House Bill 1 provides $4.7 million for the session and another $16.1 million for a year-round staff of lawyers, economists, analysts and other aides.
But Martinez nixed $19,100 for the Senate Rules Committee, which is responsible for vetting the governor’s picks for Cabinet posts, university regents and a long list of other appointments in New Mexico government. Martinez accuses the committee of holding up confirmation hearings for dozens of her nominees.
The money she vetoed had been earmarked for the committee to meet in between regular sessions of the Legislature, though it held only one such meeting last year.
The veto is just the latest jab in an ongoing fight between the Republican governor and the committee’s chairwoman, Democrat Linda Lopez.
The Albuquerque legislator called earlier this week for the resignation of Public Education Secretary-designate Christopher Ruszkowski over a comment he made about Manifest Destiny that drew outrage among Native American leaders.

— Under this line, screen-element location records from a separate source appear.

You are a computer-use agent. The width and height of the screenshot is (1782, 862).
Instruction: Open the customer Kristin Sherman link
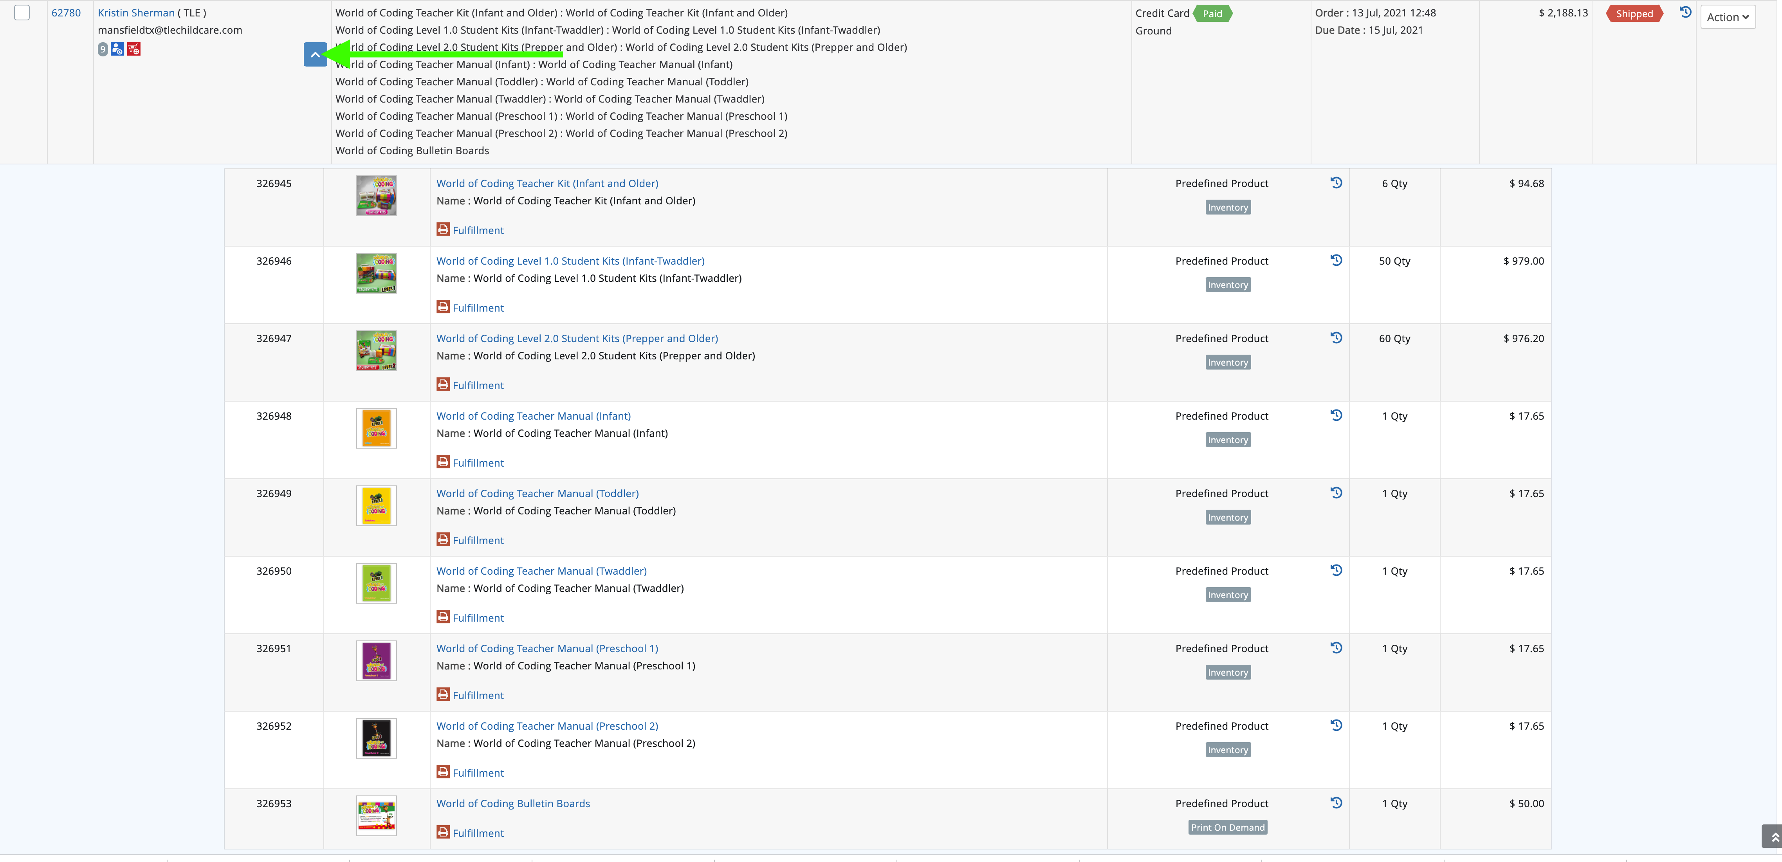point(136,13)
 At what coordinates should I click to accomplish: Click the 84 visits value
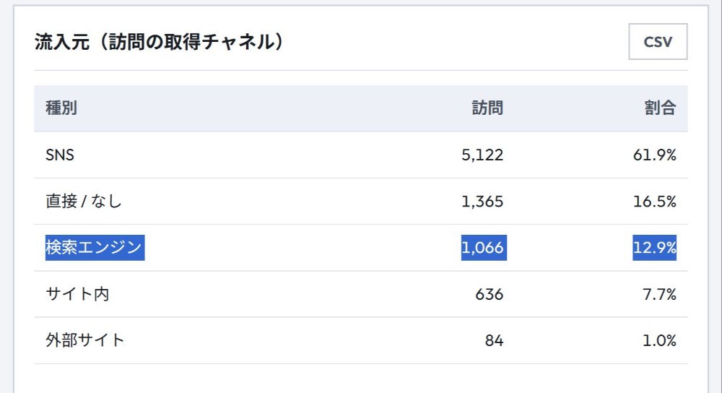click(x=494, y=340)
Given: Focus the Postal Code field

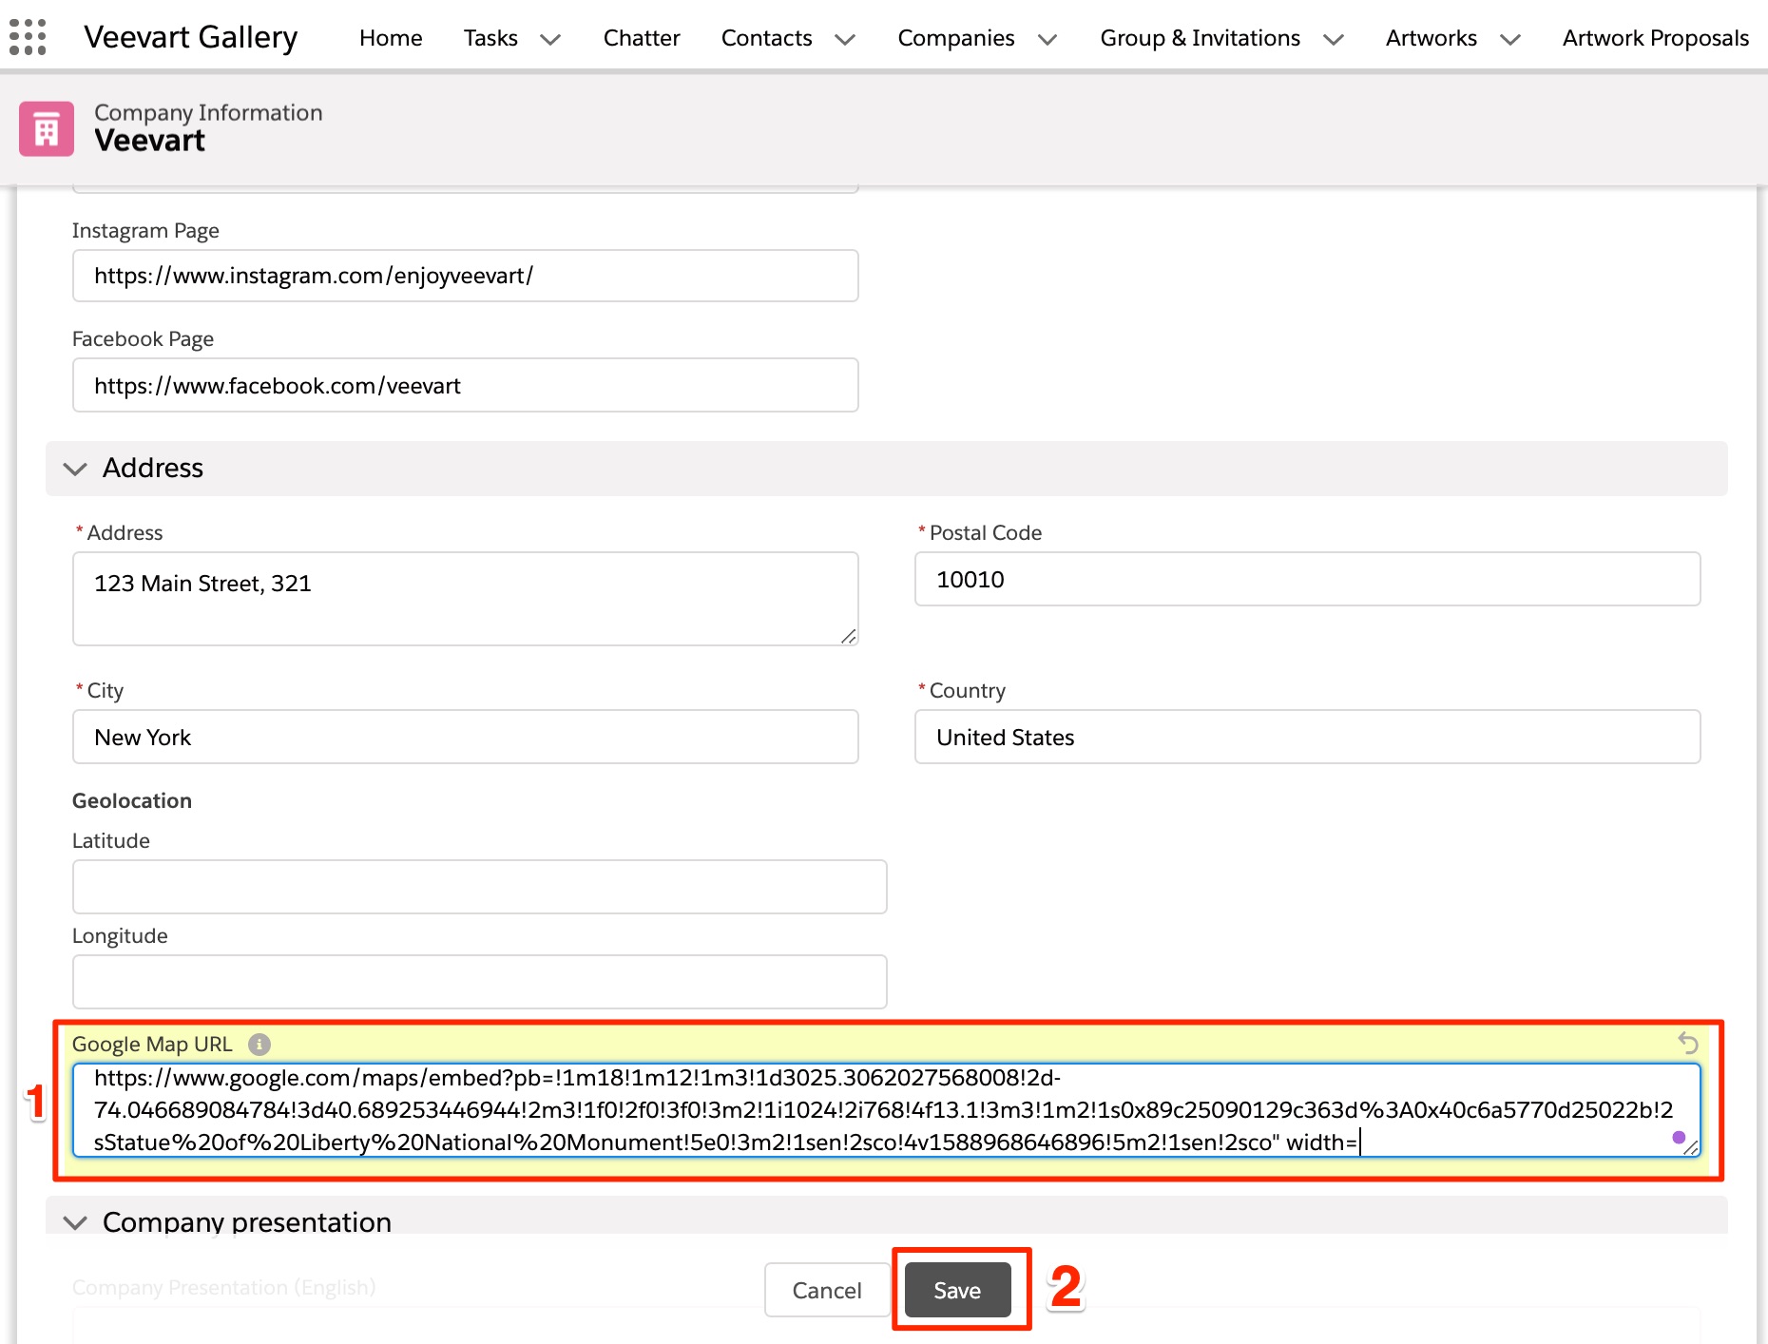Looking at the screenshot, I should 1307,579.
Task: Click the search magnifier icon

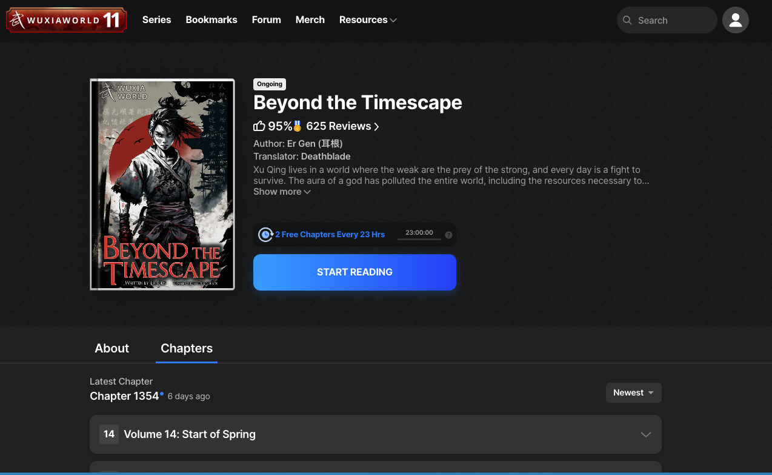Action: click(x=627, y=20)
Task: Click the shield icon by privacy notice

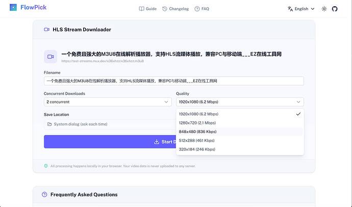Action: tap(46, 166)
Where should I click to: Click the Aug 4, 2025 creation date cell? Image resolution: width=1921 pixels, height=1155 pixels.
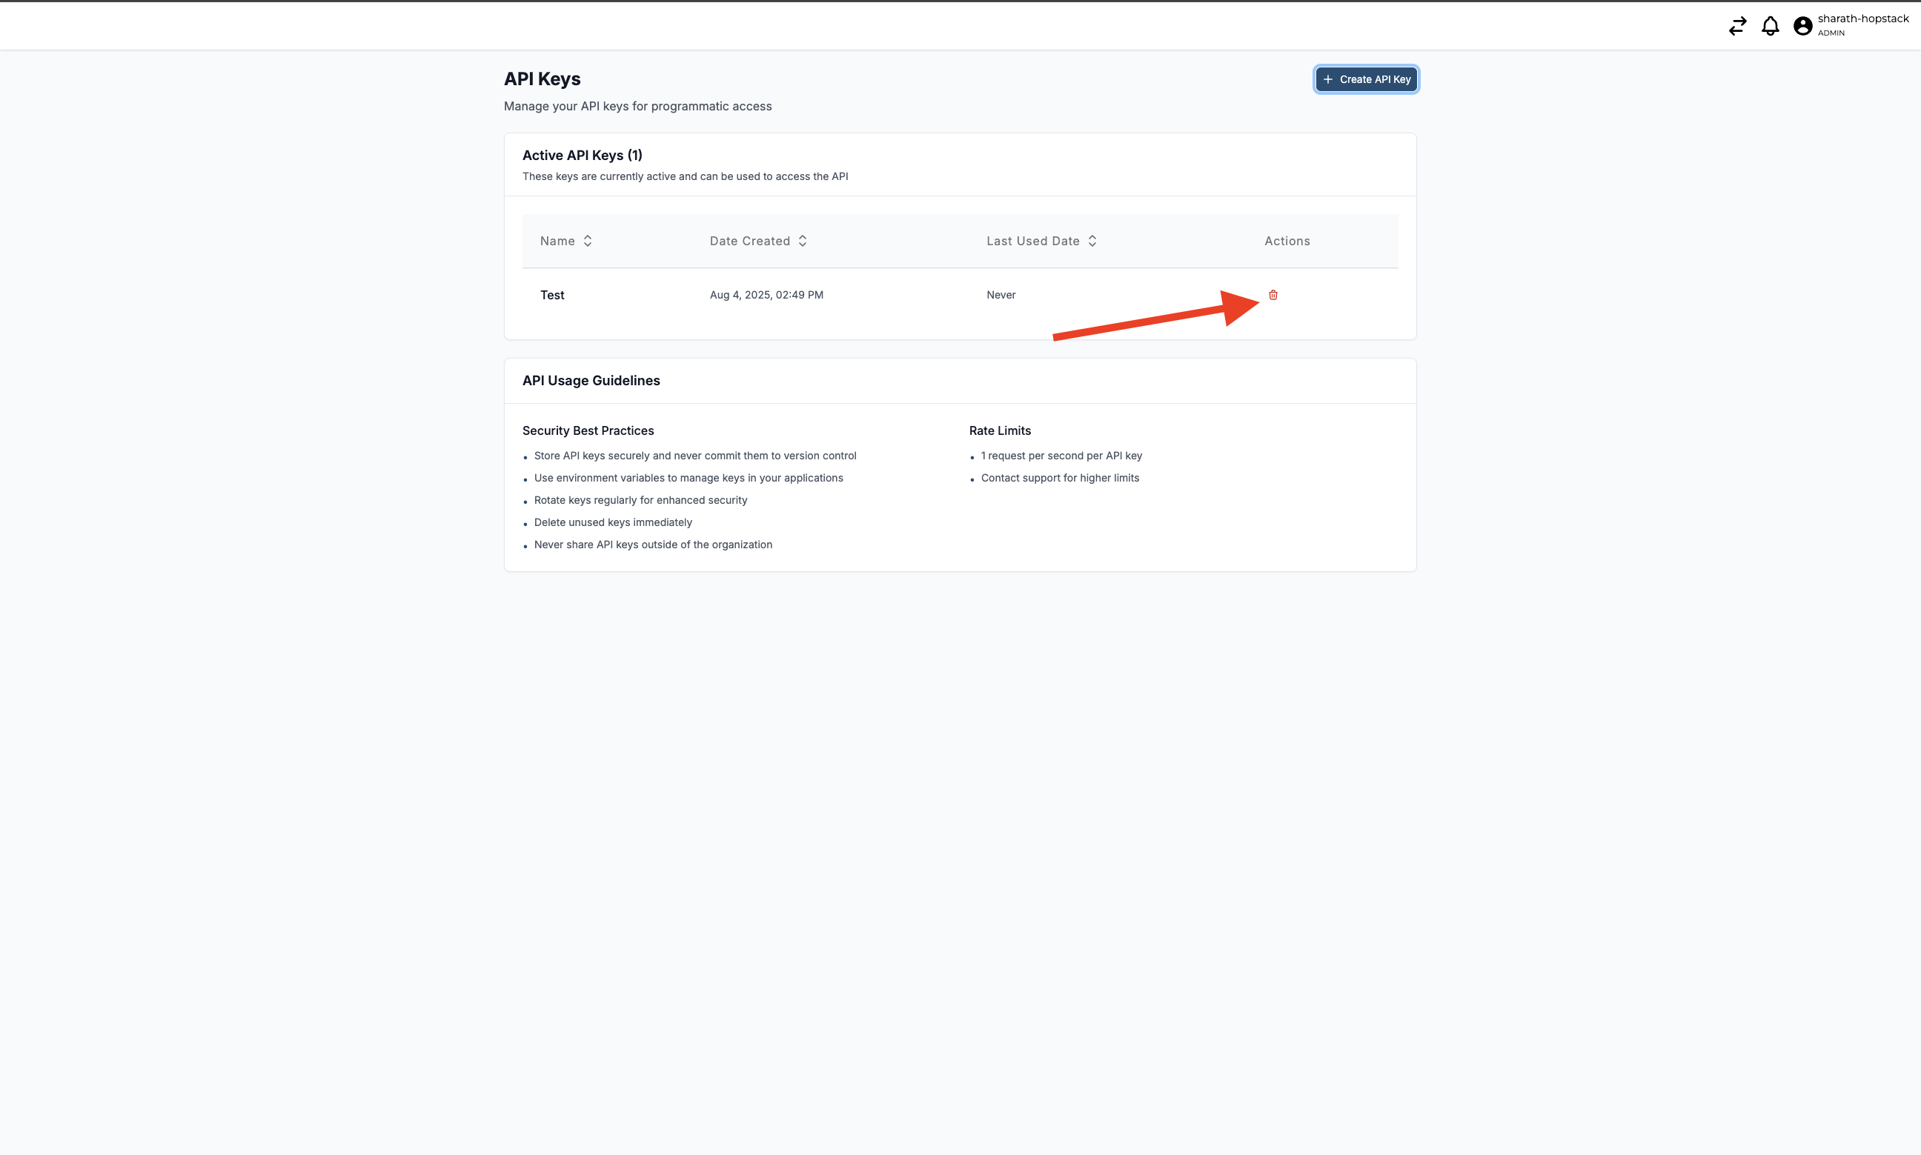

A confirmation hearing has not yet been held for Ruszkowski, who was appointed in August after former education secretary Hanna Skandera stepped down. Lopez sent the governor a letter Thursday that said the committee had not received formal notice of Ruszkowski’s appointment.
But the Governor’s Office says the committee has a backlog of 85 nominees.
“New Mexicans expect us as leaders to work together and do our jobs,” Martinez said in a statement. “The Senate Rules Committee refuses to do so, and I’m not going to permit them to waste almost $20,000 of taxpayer money while they continue to drag their feet on their constitutional responsibility.”
Martinez is not the first governor to clash with the Senate Rules Committee.
Late in his term, Democratic Gov. Bill Richardson accused the committee of holding up his nominees to The University of New Mexico Board of Regents.